What is the cardinality of the set of the empty set?

Given set $ A = \{ \emptyset \}$ what is $|A|$? I just learned about sets today in class and I'm unsure how to answer this.


$A=\{\emptyset\}$ is a set containing one element. That element is itself also a set, but this is irrelevant.

Note the difference between $A=\{\emptyset\}$, $B=\emptyset$, and $C=\{\{\emptyset\}\}$. These are all different sets. $A$ is the set containing the emptyset. $B$ is the emptyset, and $C$ is the set containing the set containing the empty set.

Cardinality of a finite set is simply the number of elements contained in the set, so in this case $|A|=1$

Similarly, $|C|=1$ and $|B|=0$ for the other examples I added above.


In a way it is the start of the construction of natural numbers (cardinalities of finite sets)

0=| ∅ |, 1=|{ ∅ }|, 2=|{ ∅ ,{ ∅ } }|, 3=|{ ∅ ,{ ∅ },{ ∅ ,{ ∅ } } }|,...

as you see the first set (between |.|) has no elements, the second one has one element, the third one has two distinct elements as the empty set and the set whose only element is an empty set are different. The (usually confusing) ... just adds the nested braces.

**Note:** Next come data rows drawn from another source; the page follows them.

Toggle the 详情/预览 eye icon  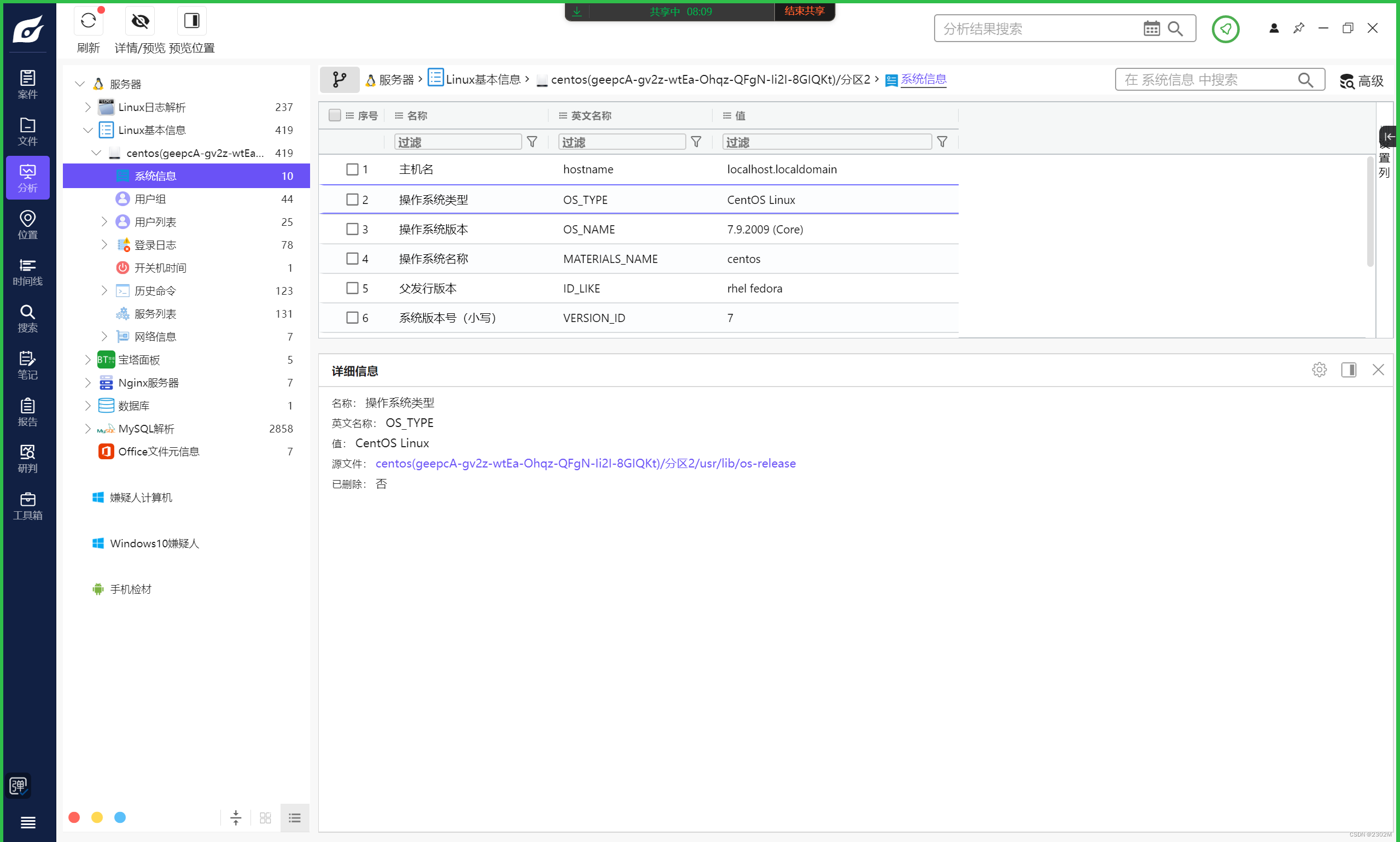(140, 21)
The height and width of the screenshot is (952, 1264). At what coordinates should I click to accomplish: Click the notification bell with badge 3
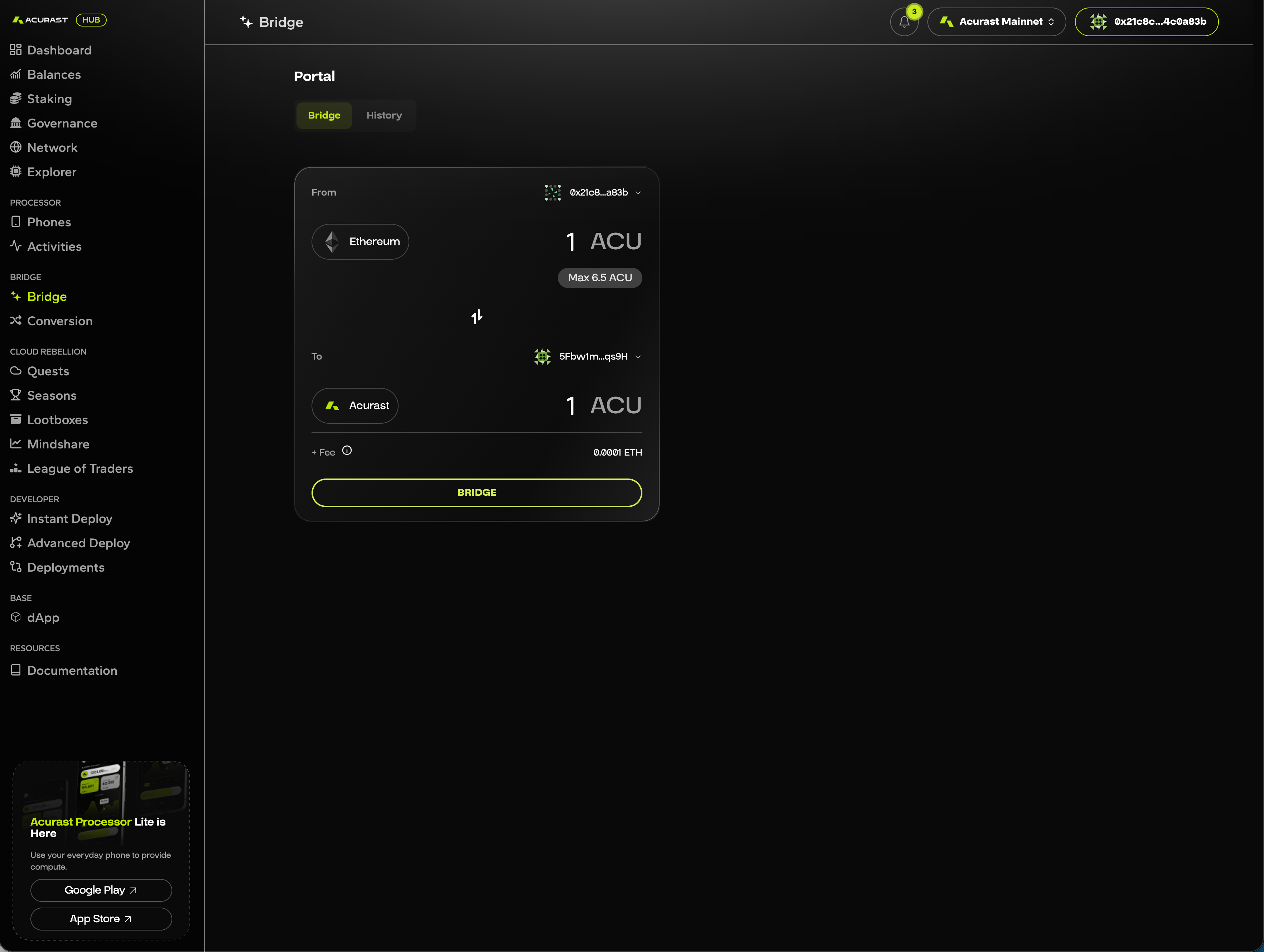904,22
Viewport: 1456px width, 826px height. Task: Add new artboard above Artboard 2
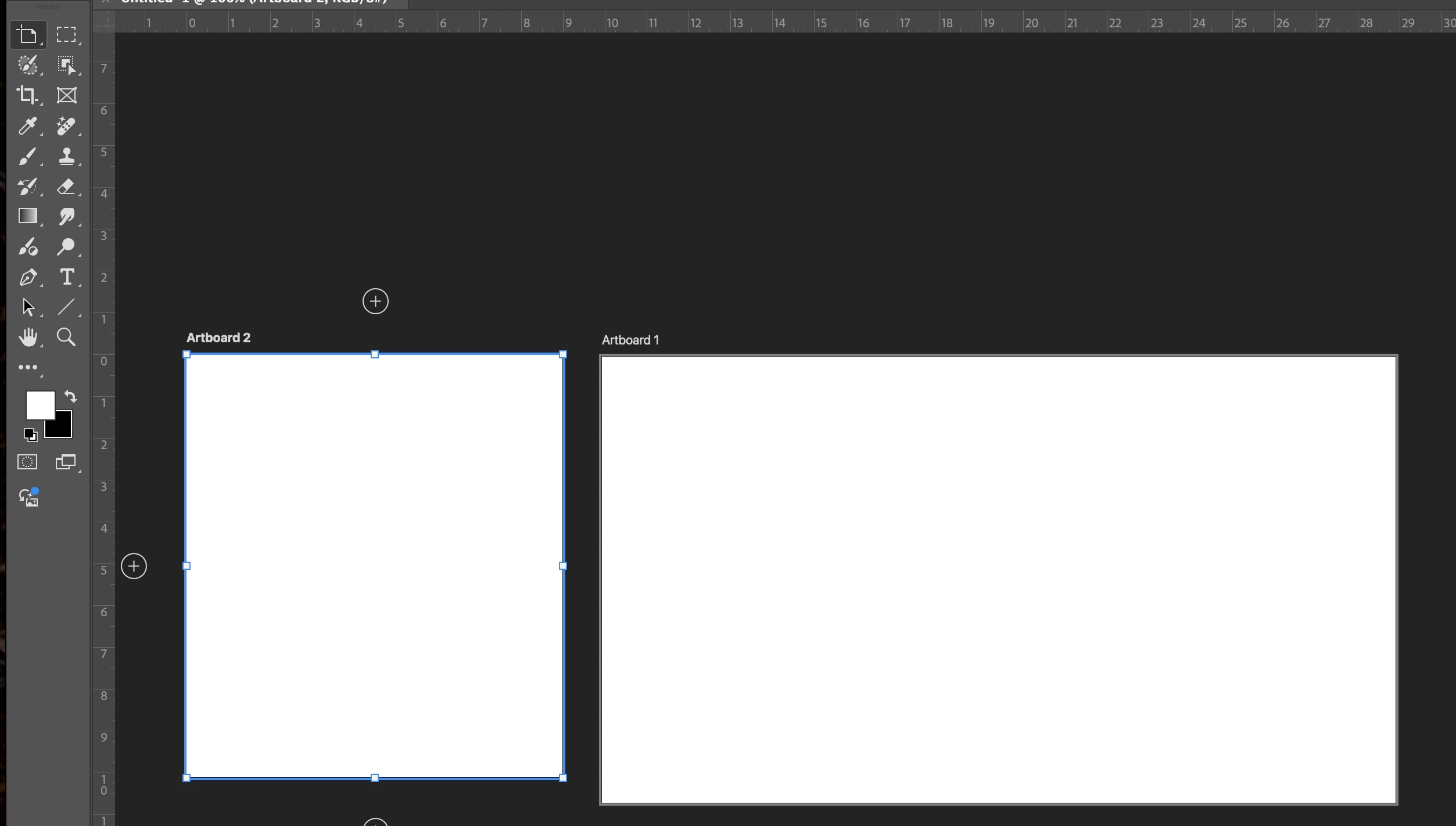tap(375, 301)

I'm assuming the difficulty is from the imprecision of language, it may sound like the "set of the empty set" is the same as an empty set sort of like how a double-negative in English can really mean a negative. Just call "the empty set" something else to make it less confusing. Say it's "the special set" instead, something less intuitively transitive or inheritable than emptiness, denoted by $S$ instead of $\emptyset$. Then $A = \{S\}$. How many elements does $A$ have?